§ Quoted passage
=-=-=

A Catholic school in New Jersey has prohibited students from using Myspace at home, an action made to protect students from online predators as claimed by the school, although experts questioned the legality of such a ban and if it is constitutional. In autumn of 2005 Pope John XXIII Regional High School in Sparta Township, New Jersey made headlines by forbidding its students to have pages on Myspace or similar websites (such as Gaia) under threat of suspension or expulsion.

In Turkey, Myspace was blocked on September 19, 2009, due to copyright issues of MÜ-YAP. Turkish rock musician Aylin Aslım, who has a Myspace account said the block was a serious violation of rights for independent musicians of Turkey. On October 6 of the same year, the block was lifted.

==Legal issues==
In May 2006, Long Island, Shaun Harrison and Saverio Mondelli, then eighteen and nineteen years old respectively, were charged with illegal computer access and attempted extortion of MySpace, after both had allegedly hacked into the site to steal the personal information of Myspace users before threatening to share the secrets of how they broke into the website unless Myspace paid them $150,000. They were arrested by undercover Los Angeles police detectives posing as Myspace employees.

In April 2007, police in County Durham, United Kingdom, arrested a 17-year-old girl on charges of criminal damage following a party advertised on MySpace, held at her parents' house without their consent. Over 200 teenagers came to the party from across the country, causing £20,000 of damage, such as cigarette butts, urine on clothing, and writing on the walls. The girl's parents, who were away at the time, had to move out of the house.

=-=-=

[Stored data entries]
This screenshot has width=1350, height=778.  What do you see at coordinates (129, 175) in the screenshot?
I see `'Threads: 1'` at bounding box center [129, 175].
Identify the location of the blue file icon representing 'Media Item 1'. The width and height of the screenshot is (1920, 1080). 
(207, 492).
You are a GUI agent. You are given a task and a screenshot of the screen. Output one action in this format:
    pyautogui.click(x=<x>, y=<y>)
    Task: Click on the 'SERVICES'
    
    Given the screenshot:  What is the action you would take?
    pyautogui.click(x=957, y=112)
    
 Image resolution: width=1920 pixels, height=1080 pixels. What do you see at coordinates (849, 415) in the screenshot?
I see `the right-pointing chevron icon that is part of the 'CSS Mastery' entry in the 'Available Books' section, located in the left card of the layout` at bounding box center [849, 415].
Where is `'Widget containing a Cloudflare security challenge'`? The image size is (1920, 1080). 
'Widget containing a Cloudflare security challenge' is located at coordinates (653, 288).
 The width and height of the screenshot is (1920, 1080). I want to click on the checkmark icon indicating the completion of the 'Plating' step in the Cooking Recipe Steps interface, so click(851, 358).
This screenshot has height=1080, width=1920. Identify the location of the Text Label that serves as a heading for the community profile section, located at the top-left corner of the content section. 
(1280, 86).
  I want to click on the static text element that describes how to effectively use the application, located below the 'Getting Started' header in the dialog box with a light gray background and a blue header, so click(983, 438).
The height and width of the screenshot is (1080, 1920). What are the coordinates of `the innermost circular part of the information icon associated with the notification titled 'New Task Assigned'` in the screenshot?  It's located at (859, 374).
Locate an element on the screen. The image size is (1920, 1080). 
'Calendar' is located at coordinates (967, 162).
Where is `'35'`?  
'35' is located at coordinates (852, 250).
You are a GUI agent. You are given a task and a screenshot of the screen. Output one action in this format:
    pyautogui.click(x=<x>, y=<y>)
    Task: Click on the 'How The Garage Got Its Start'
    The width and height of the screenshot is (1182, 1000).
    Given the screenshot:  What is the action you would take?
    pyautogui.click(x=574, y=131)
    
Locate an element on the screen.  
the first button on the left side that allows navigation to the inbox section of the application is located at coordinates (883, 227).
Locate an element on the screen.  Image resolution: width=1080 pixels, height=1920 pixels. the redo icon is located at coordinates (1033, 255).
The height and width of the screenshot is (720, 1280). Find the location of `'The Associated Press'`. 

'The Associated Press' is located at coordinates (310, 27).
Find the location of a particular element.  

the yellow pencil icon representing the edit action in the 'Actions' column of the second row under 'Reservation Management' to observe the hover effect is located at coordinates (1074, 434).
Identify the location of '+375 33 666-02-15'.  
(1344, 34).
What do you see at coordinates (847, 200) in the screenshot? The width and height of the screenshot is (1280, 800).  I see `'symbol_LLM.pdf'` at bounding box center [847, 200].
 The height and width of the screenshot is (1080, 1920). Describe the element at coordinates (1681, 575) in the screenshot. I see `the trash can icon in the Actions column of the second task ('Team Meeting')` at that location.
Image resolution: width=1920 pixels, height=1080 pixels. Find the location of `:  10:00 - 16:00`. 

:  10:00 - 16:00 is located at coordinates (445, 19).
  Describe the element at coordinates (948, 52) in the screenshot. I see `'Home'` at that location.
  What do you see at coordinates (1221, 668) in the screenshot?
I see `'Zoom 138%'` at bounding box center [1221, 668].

=-=-=

§ Required tasks
1. Reproduce the stretch of the Myspace text from "In Turkey, Myspace" through "block was lifted.".
2. Render this sentence from the Myspace text into Spanish: "On October 6 of the same year, the block was lifted."
3. List every year the Myspace text mentions, in the order they appear.
The records are separate material, apart from the Myspace text.

§ Task-by-task solutions
1.
In Turkey, Myspace was blocked on September 19, 2009, due to copyright issues of MÜ-YAP. Turkish rock musician Aylin Aslım, who has a Myspace account said the block was a serious violation of rights for independent musicians of Turkey. On October 6 of the same year, the block was lifted.

2. El 6 de octubre del mismo año, se levantó el bloqueo.

3. 2005, 2009, 2006, 2007